19: Ulang Tahun

11.3K 2.7K 609
                                    

Aku adalah tipe orang yang selalu menceritakan apa yang aku alami pada Yeri, begitu juga sebaliknya. Tapi mengingat Yeri saat ini tengah sibuk dengan persiapan pernikahannya, pada akhirnya aku memutuskan untuk memendam cerita tentang hubunganku yang kembali kandas.

"Halo?"

"Grace!" Terdengar sedikit suara berisik dari seberang sana. "Happy birthday ya buat laki lo! Panjang umur, sehat selalu, sukses terus kerjanya. Longlast juga sama lo sampai maut memisahkan."

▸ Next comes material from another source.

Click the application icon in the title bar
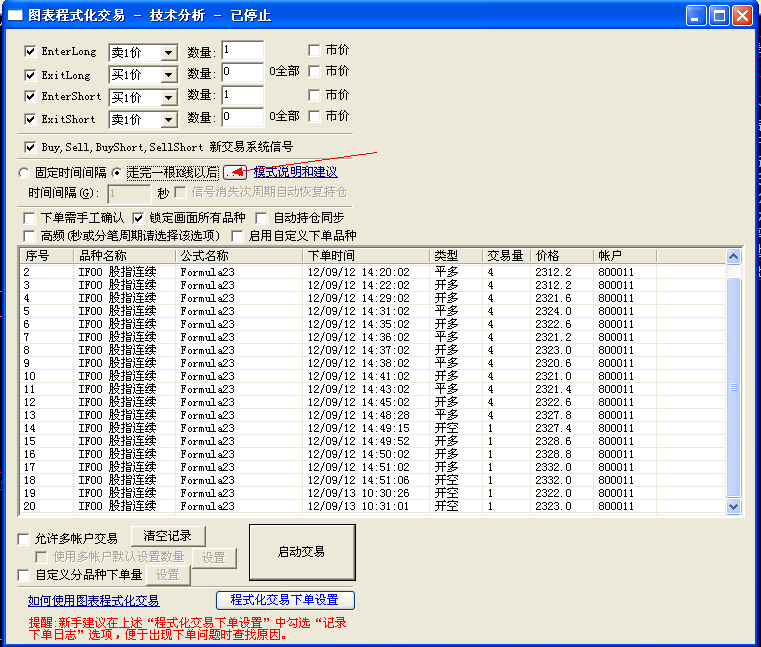 tap(15, 16)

Aku menjauhkan ponselku dari telinga, lalu aku melihat tanggal yang tertera dibagian homescreen.

Thursday, October 28.

Selama beberapa detik, aku tidak dapat melakukan apa-apa selain diam. Kalau Yeri tidak menelepon untuk mengucapkan selamat ulang tahun pada Winwin, aku mungkin tidak akan ingat dengan ulang tahun lelaki itu.

"Hoi, Grace? Kok diem?"

"Eh? Iya?" Suara Yeri membawaku kembali ke dunia nyata. "Makasih, Yer. Nanti gue sampein ke Winwin. Lo juga longlast sama Yeonjun."

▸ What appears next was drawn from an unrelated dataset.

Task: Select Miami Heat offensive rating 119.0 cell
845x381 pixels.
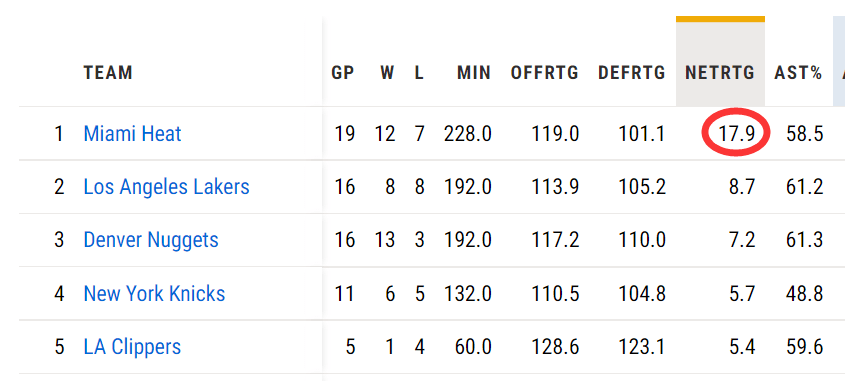Action: point(555,134)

"Eh iya, by the way, gue duluan ya. Mau nge-list temen-temen SMP buat gue undang ke nikahan gue. Bye-bye!"

"Oke-oke. Bye, Yer!"

Sesudah Yeri memutuskan panggilan denganku, aku meletakkan ponselku ke atas meja dan aku menghela nafas panjang.

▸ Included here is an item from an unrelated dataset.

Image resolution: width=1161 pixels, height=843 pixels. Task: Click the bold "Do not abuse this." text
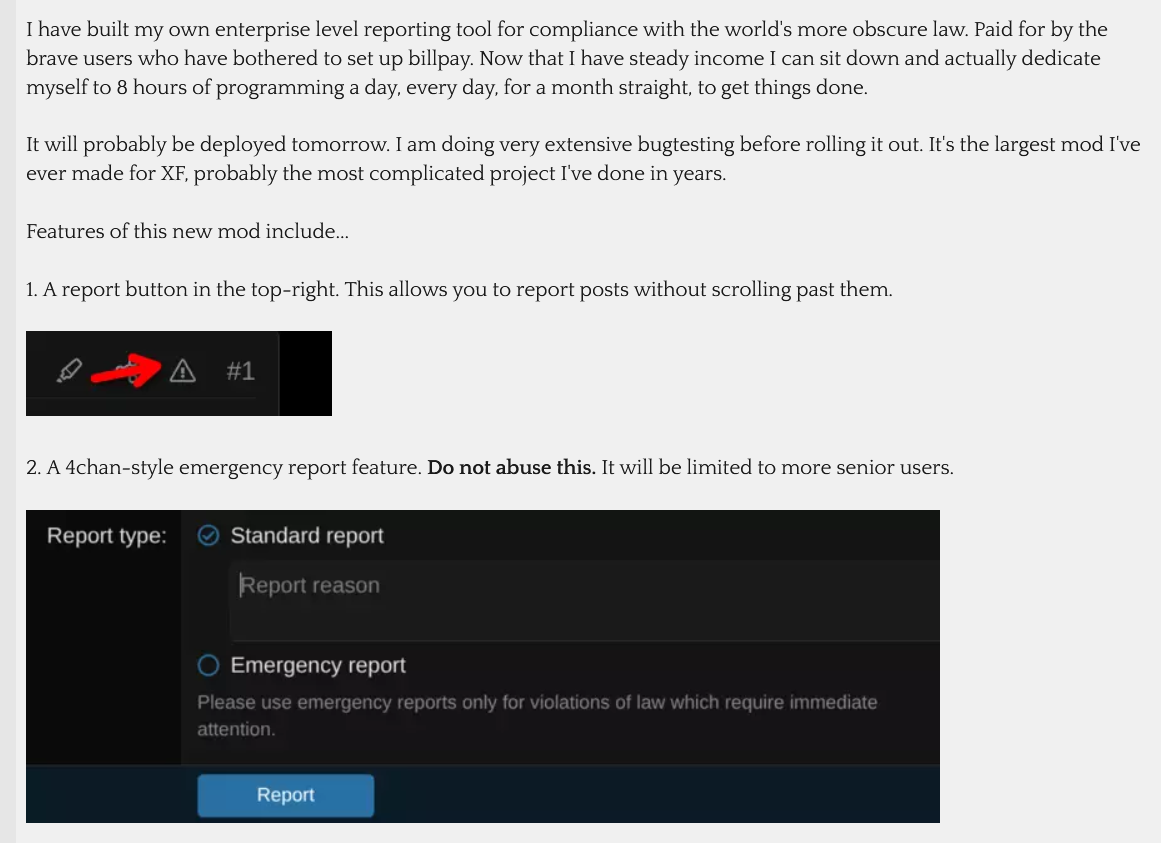[511, 467]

Kalau aku jadi menikah dengan Winwin, mungkin aku juga akan sibuk mendata-data teman-teman yang akan aku undang ke acara resepsi pernikahanku beberapa saat menjelang hari pernikahanku.

Tapi sayang, itu semua hanya sebuah kemungkinan yang sudah tidak mungkin terjadi lagi saat ini.










Entah roh jenis apa yang merasukiku sehingga aku dengan berani datang ke apartemen Winwin setelah selesai mengerjakan beberapa design di café tadi.

Cklek.

Aku segera memasang senyum tipis saat Winwin membuka pintu apartemennya. Dan kini, Winwin telah berdiri di hadapanku dengan sheet mask yang menempel di wajahnya.

"Hai! Aku dateng disaat yang gak tepat ya?"

Tidak ada balasan yang aku dapat dari laki-laki dengan kaos putih dan celana basket hitam itu. Winwin malah menatapku dengan tatapan yang sulit aku deskripsikan.

"Oh iya, ini ada hadiah buat kamu." Aku menyodorkan sebuah paper bag berisi tas ransel dengan merek Balenciaga yang aku beli beberapa bulan sebelum hari ulang tahun Winwin tiba. "Maaf banget ya, aku cuma bisa ngasih ini. Semoga kamu suka."

Winwin melepas sheet mask-nya, lalu ia mengambil paper bag itu. "Makasih banyak."

"Sama-sama," jawabku. "Tadi Yeri juga ngucapin happy birthday buat kamu."

"Oke oke." Winwin menganggukkan kepalanya. "Tolong bilang ke dia, makasih banyak dari Winwin."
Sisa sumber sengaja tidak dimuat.